Extracted material Start Marker
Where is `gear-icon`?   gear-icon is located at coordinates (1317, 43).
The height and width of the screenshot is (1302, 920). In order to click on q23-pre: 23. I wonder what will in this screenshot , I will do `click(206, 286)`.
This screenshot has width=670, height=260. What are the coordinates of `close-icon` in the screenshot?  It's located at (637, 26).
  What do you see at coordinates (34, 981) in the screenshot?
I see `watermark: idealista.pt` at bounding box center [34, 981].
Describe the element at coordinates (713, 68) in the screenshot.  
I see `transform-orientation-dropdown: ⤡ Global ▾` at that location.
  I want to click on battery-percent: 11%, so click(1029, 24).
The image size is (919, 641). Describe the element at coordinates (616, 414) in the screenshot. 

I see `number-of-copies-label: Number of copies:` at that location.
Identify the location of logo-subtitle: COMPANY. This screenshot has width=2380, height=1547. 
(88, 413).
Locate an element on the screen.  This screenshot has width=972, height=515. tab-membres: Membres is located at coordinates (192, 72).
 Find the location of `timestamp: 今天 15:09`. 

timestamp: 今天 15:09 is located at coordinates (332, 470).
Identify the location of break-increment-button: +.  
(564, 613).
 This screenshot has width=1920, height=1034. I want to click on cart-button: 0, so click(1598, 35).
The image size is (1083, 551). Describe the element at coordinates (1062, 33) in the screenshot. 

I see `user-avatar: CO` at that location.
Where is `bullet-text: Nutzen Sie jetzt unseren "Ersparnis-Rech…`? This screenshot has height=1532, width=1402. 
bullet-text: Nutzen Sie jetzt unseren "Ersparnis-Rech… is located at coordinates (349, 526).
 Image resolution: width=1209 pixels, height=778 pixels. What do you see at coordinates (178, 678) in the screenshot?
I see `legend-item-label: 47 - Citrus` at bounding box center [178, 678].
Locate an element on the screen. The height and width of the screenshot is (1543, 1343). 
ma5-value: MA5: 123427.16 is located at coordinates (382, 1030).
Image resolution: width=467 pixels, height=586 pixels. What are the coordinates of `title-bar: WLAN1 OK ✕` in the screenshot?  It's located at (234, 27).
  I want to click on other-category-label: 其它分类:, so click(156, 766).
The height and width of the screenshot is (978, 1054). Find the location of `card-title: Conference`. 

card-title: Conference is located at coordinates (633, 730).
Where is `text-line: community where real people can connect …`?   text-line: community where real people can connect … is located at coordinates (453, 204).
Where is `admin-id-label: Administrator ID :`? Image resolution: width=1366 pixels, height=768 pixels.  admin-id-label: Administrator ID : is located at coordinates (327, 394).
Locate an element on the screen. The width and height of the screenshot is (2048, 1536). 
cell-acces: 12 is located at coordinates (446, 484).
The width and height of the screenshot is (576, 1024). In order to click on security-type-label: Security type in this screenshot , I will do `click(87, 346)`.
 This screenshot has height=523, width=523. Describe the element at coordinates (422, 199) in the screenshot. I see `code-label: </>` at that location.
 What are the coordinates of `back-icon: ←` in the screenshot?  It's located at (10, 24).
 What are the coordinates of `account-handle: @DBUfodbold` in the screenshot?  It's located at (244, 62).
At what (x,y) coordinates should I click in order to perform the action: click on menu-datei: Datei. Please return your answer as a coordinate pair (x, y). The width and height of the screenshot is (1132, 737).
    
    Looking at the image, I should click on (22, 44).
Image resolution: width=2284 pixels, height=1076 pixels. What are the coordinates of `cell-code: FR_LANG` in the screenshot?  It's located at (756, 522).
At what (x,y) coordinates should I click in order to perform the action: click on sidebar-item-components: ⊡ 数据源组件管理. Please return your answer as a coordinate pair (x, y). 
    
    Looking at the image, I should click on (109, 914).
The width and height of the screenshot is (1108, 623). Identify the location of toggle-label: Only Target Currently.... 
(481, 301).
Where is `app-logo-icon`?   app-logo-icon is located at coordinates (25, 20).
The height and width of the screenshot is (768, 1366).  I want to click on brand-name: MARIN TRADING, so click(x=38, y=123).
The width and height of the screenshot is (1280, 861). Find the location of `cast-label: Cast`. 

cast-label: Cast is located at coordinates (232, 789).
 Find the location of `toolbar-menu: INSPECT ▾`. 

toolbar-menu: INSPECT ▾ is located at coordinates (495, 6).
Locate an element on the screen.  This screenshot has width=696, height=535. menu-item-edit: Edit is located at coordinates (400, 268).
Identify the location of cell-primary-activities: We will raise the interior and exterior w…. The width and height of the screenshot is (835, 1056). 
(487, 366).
Extracted material End Marker
_Work order_
Please copy the items above word for word, from the first line through the line containing "coordinates (192, 72).".

_Result of this exercise_
Where is `gear-icon`?   gear-icon is located at coordinates (1317, 43).
The height and width of the screenshot is (1302, 920). In order to click on q23-pre: 23. I wonder what will in this screenshot , I will do `click(206, 286)`.
This screenshot has width=670, height=260. What are the coordinates of `close-icon` in the screenshot?  It's located at (637, 26).
  What do you see at coordinates (34, 981) in the screenshot?
I see `watermark: idealista.pt` at bounding box center [34, 981].
Describe the element at coordinates (713, 68) in the screenshot.  
I see `transform-orientation-dropdown: ⤡ Global ▾` at that location.
  I want to click on battery-percent: 11%, so click(1029, 24).
The image size is (919, 641). Describe the element at coordinates (616, 414) in the screenshot. 

I see `number-of-copies-label: Number of copies:` at that location.
Identify the location of logo-subtitle: COMPANY. This screenshot has width=2380, height=1547. 
(88, 413).
Locate an element on the screen.  This screenshot has width=972, height=515. tab-membres: Membres is located at coordinates (192, 72).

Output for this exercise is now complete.